A negociação com o Facebook na Austrália não envolve os ativos em outros países. Nos Estados Unidos, um contrato com a plataforma digital já está em vigor desde 2019, envolvendo o uso de conteúdo no Facebook News. No Reino Unido não houve ainda negociação anunciada.
“O acordo com o Facebook é um marco na transformação dos termos de troca do jornalismo e terá um impacto material e significativo em nossos negócios de notícias australianos”, disse o CEO da News Corp, Robert Thomson, em um comunicado no qual citou nominalmente o Primeiro-ministro australiano, o tesoureiro e o líder do órgão regulador antitruste.
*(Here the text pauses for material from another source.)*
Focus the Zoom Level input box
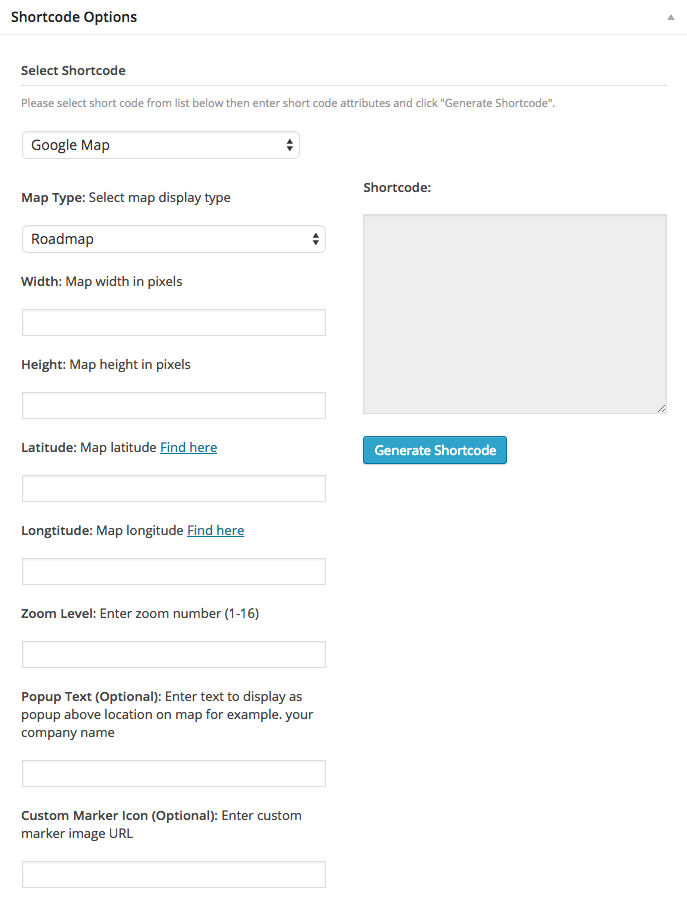687x906 pixels. coord(173,654)
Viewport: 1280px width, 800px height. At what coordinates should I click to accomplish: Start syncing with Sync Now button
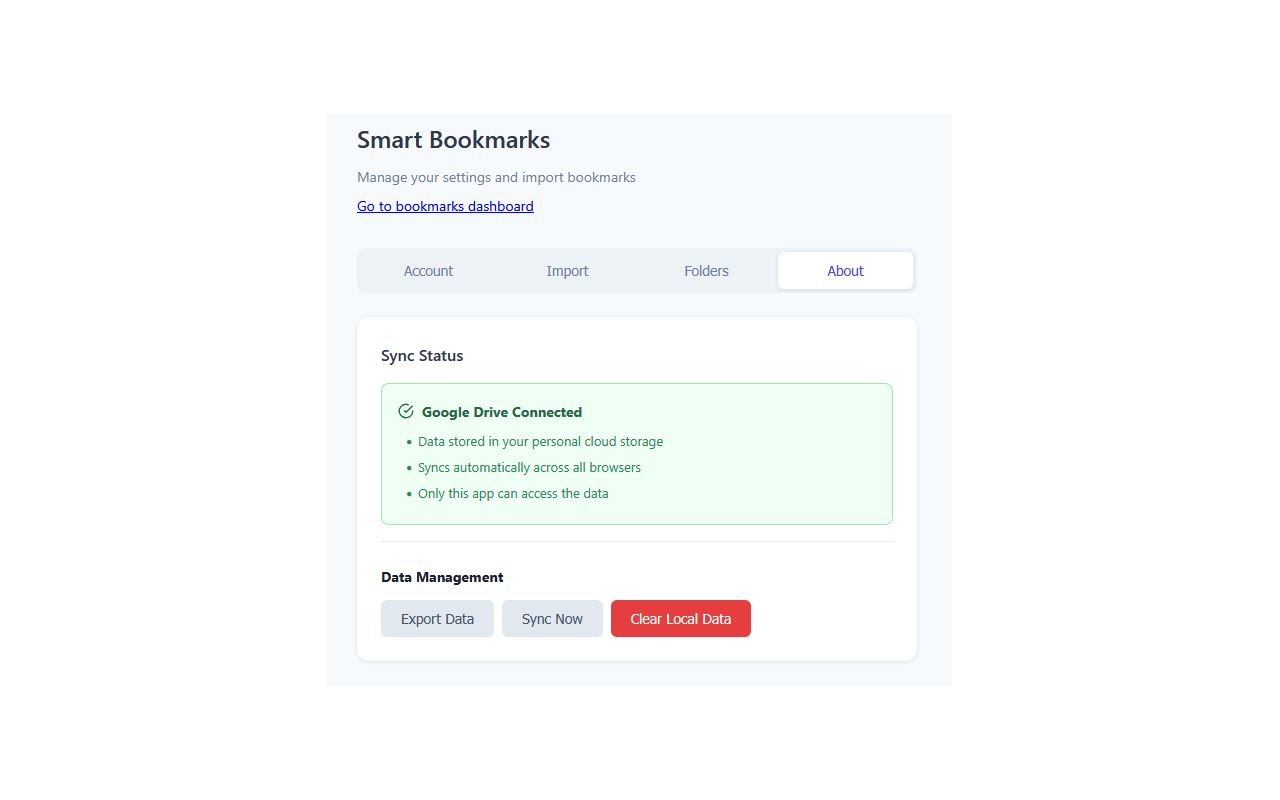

O chefe de parcerias de notícias do Facebook na Austrália, Andrew Hunter, disse que o acordo significa que os 17 milhões de usuários do Facebook no país “terão acesso a artigos de notícias premium e vídeos de notícias de última hora da rede da News Corp de redações nacionais, regionais e rurais”.
A lei australiana
A generosidade das plataformas digitiais ao fecharem contratos vultosos com empresas de mídia australianas é resultado da iniciativa do governo do Primeiro-Ministro Scott Morrison de adotar no país a primeira lei obrigando as plataformas digitais a negociarem com as empresas jornalísticas pelo uso do conteúdo por elas produzido. Inicialmente as gigantes digitais mantiveram-se firmes contra lei.
Quando o projeto chegou ao Parlamento, porém, o Google foi o primeiro a sentar à mesa para se antecipar e assinar acordos antes mesmo de a lei entrar em vigor. O Facebook chegou a proibir o compartilhamento de links em sua plataforma, o que gerou revolta mundial, inclusive por ter abrangido serviços essenciais do próprio Governo.
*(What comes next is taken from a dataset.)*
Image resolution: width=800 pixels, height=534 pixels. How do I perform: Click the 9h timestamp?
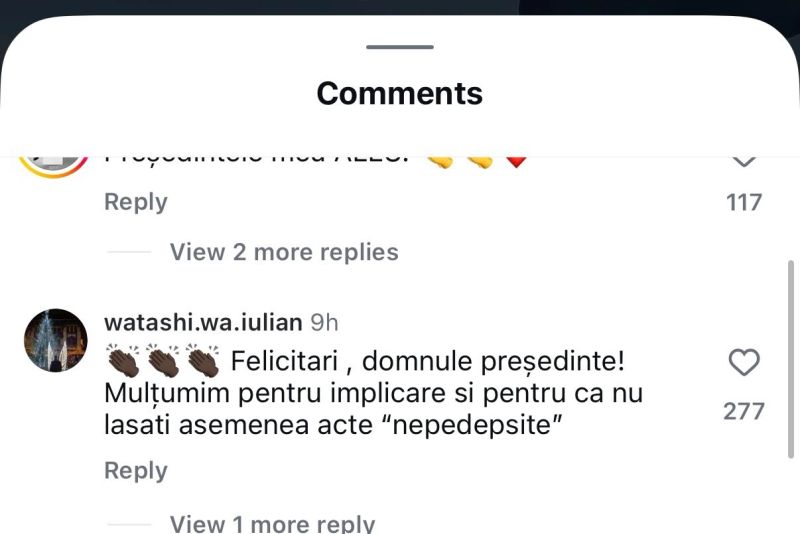[x=324, y=322]
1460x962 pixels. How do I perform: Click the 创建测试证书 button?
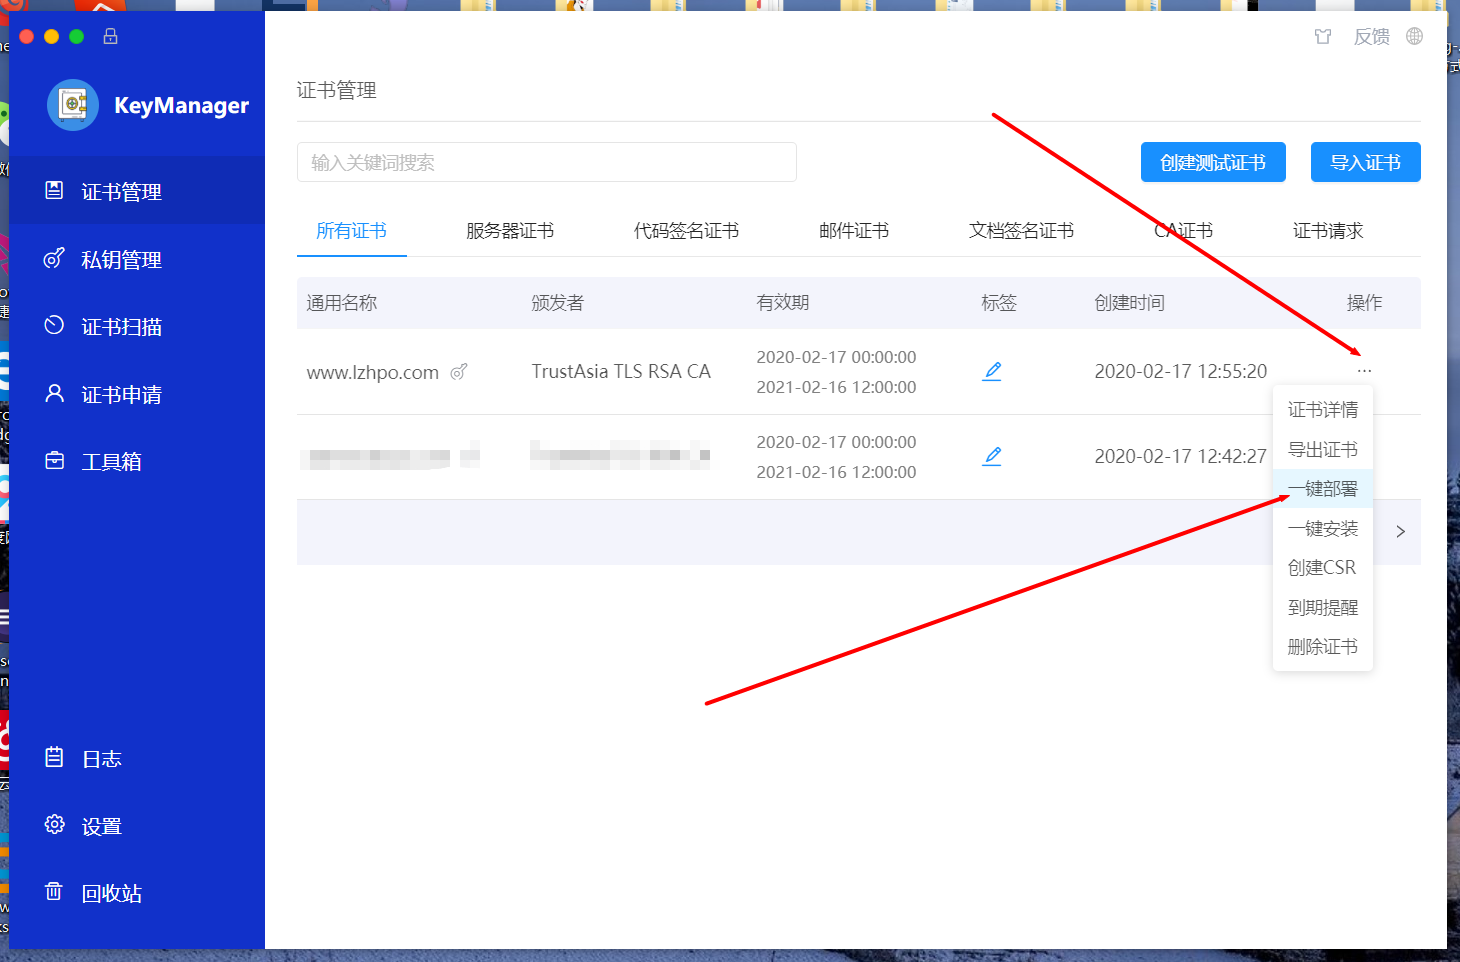pyautogui.click(x=1212, y=162)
Mas acabou entrando em conversações com a administração federal e até conseguiu algumas concessões importantes, vistas por analistas como um enfraquecimento da lei. Pelas novas regras já em vigor na Austrália, as plataformas podem fechar acordos diretos. Se não se entenderem, a empresa jornalística aciona o mecanismo que determinará uma arbitragem para que um valor seja definido.
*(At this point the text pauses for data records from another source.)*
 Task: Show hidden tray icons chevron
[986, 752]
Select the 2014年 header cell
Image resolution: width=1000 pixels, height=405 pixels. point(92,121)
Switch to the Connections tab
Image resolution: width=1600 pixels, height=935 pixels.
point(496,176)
Enquanto os grandes grupos de mídia negociam em posição vantajosa, editores menores demonstram preocupação com os riscos de saírem perdendo. Antes de a lei ser aprovada, Eric Beecher, presidente da Private Media, que dirige o site de notícias Crikey, disse que ela precisava pequenas alterações para garantir que as editoras menores compartilhem “de forma justa e transparente” a receita dos gigantes da tecnologia.
“A legislação deve criar um apoio financeiro significativo para cerca de 100 editoras de notícias regionais e urbanas de pequeno a médio porte da Austrália, para que a vasta proporção do financiamento não acabe nos bolsos da News Corp e da Nine”, disse Beecher.
Adam Pilhofer, ex-diretor digital do Guardian e atualmente professor da Temple University, falou ao Financial Times sobre o risco:
“Minha preocupação é que os grandes players fiquem com todo o dinheiro. Seria uma extração de ativos por políticos e por grandes organizações de mídia ”.